Alright, so lately I have been working on a couple of ASP.NET(C#) projects. One thing I have seen is nothing is as useful as having a good error logger. Now, since I am still in the learning phases of .NET programming, I have been looking to a coworker, Joe Young, sort of as a mentor. He provided me with some code that has just immensely helped me. I have attached 2 files. one in VB, on in C#, they are Joe’s code. These are your App_Code files. They will create a detailed log of any errors in a file in a directory you specify. You specify the file in the attached files. To use them, you will insert the following code. (For the below VB examples, I used a website to convert it from my C#, as I was being lazy)
C#:
private void LogError(Exception errMessage)
{
errorlogger objLog = new errorlogger();
objLog.logerror(errMessage);
}
VB:
Private Sub LogError(ByVal errMessage As Exception)
Dim objLog As New errorlogger()
objLog.logerror(errMessage)
End Sub
This allows you to call the external errorlogger.

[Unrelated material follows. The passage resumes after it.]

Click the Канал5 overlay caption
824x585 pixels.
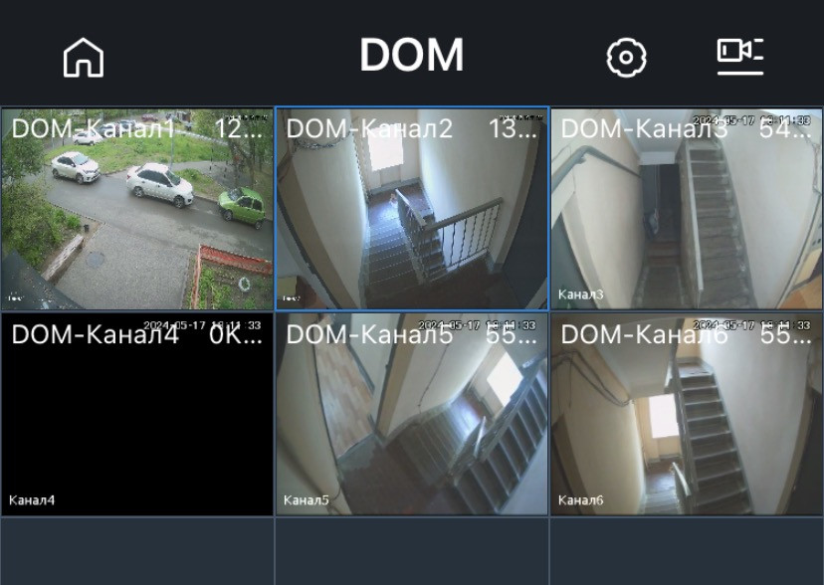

Now, to call it. The most useful place I have put these are in SQL connections/procedure calls. Here is an example from one of my programs.
C#
try
{
string strSQLSetCheckedOut = “exec CP_setCheckedOutTrue ” + HttpContext.Current.Session["sName"].ToString();
SqlCommand conSQLCommand = new SqlCommand(strSQLSetCheckedOut, conSQLConnection);
conSQLCommand.CommandTimeout = 120;
conSQLConnection.Open();
conSQLCommand.ExecuteNonQuery();
}
catch (Exception ex)
{
LogError(ex);
}
finally
{
conSQLConnection.Close();
}
VB:
Try
Dim strSQLSetCheckedOut As String = “exec CP_setCheckedOutTrue ” & HttpContext.Current.Session(”sName”).ToString()
Dim conSQLCommand As New SqlCommand(strSQLSetCheckedOut, conSQLConnection)
conSQLCommand.CommandTimeout = 120
conSQLConnection.Open()
conSQLCommand.ExecuteNonQuery()
Catch ex As Exception
LogError(ex)
Finally
conSQLConnection.Close()
End Try
Hopefully this little bit of code out there will help someone else out.